H Visits the Hardware Store

Each flaps gently on its peg, a bird’s wing. H fingers the shiny gold letters: A. B. C. J. L. Z. Z. The numbers: 2. 2. 5. 7. 9. 0. flutter at his fingertips. The hardware store’s floor is rough, with a few malicious splinters haywire from the long, worn boards. Shards. Edges he’d like to touch. A quick, musty smell. It’s there for a second, and then the bustle takes over.

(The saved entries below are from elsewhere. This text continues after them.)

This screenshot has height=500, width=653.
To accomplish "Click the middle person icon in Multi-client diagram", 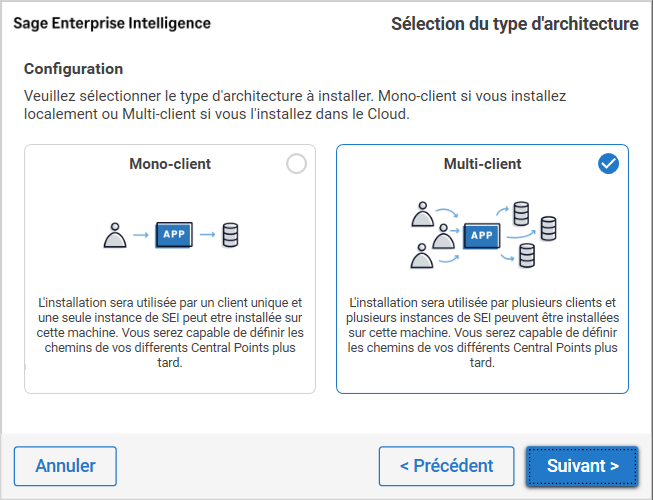I will point(442,236).
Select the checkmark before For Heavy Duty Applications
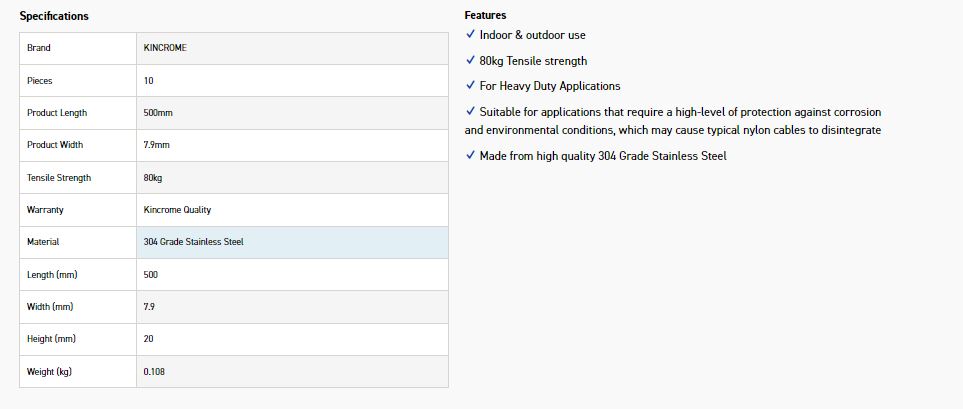The width and height of the screenshot is (963, 409). (x=470, y=86)
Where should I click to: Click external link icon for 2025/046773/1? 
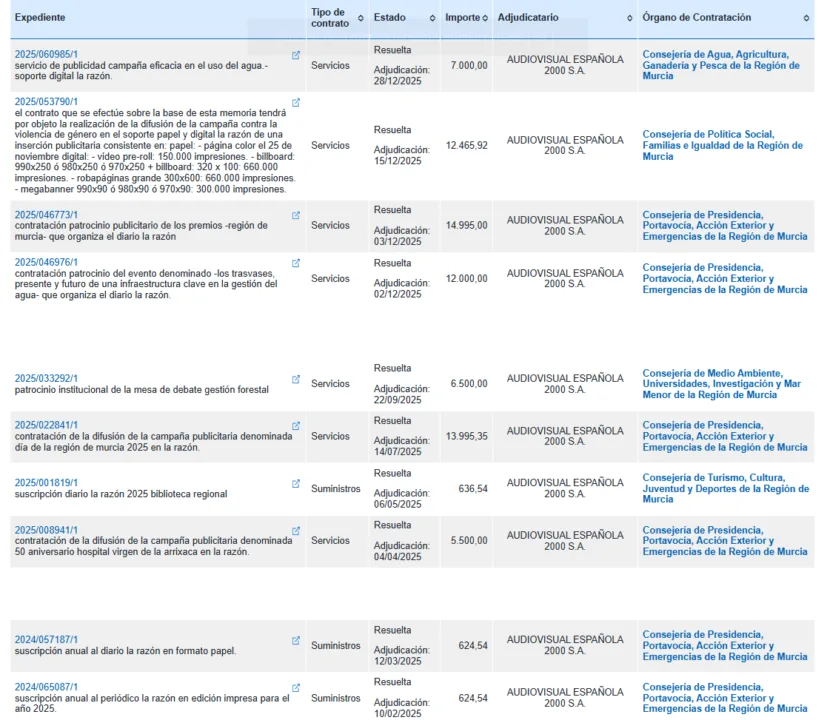tap(296, 215)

    He and his mother, slender in short pumps, have stopped in the hardware on their way home from lunch on Saturday afternoon. As they walk down the sidewalk hand in hand, her flowered skirt swings with the breeze and light. H is always happy in this childhood of his; he’s always walking down softly lit streets with breezes and flowers holding his mother’s hand. Candy Store, Tailor, Donut Shop, Grocery. His endless world, holding his mother’s hand. All minutes, every minute from the time he was born, leading to this one in the hardware store, Saturday.

    His mother buying paint, Canary Yellow, for the powder room under the stairwell. In the front of the store, someone is getting a key made, the metal saw cutting the jigsaw piece that keeps people in; people out.

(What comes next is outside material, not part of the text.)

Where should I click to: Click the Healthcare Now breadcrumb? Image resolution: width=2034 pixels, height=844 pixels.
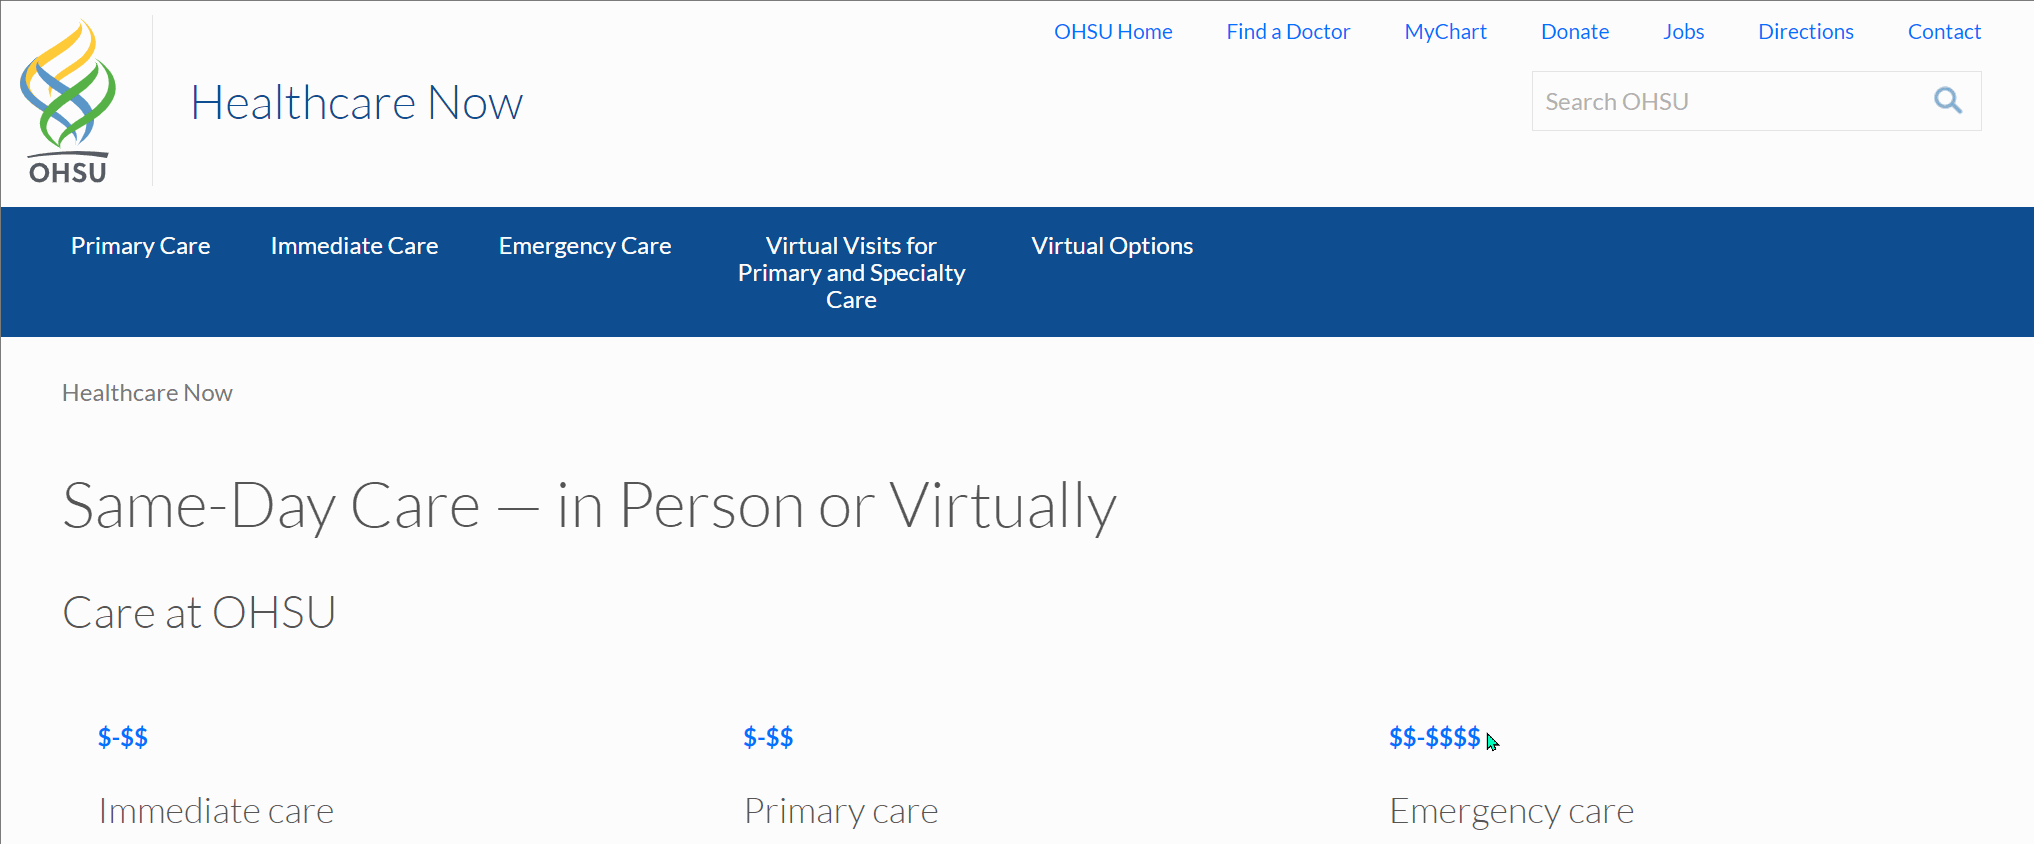click(147, 393)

    H has no boundaries. He is eight years old, fingering luminescent letters and numbers hanging from a rotating pegboard display. He is eye level with H, with 8. Everything leading up to this moment—Mr. Y leaning over the key making machine; his mother in the back of the store picking Canary Yellow from a narrow card of bright yellows marching toward lime green, flirting with homely Mr. Z as her paint can purrs in the shaking machine. She touches Mr. Z’s fat wrist, touches her slim throat, laughs. He will give her a 10% discount.

    H takes two letters: D. M. Cups them in his palm, hard and glossy; fitted and perfect. With these letters—silly adhesive rectangles that help decent people mark their mailboxes, their doors—anything is possible. The power starts in his fingertips, works—throbbing—through his wrists, up his arms with a gentle tingle. Traveling, traveling. He slides the letters into his pocket.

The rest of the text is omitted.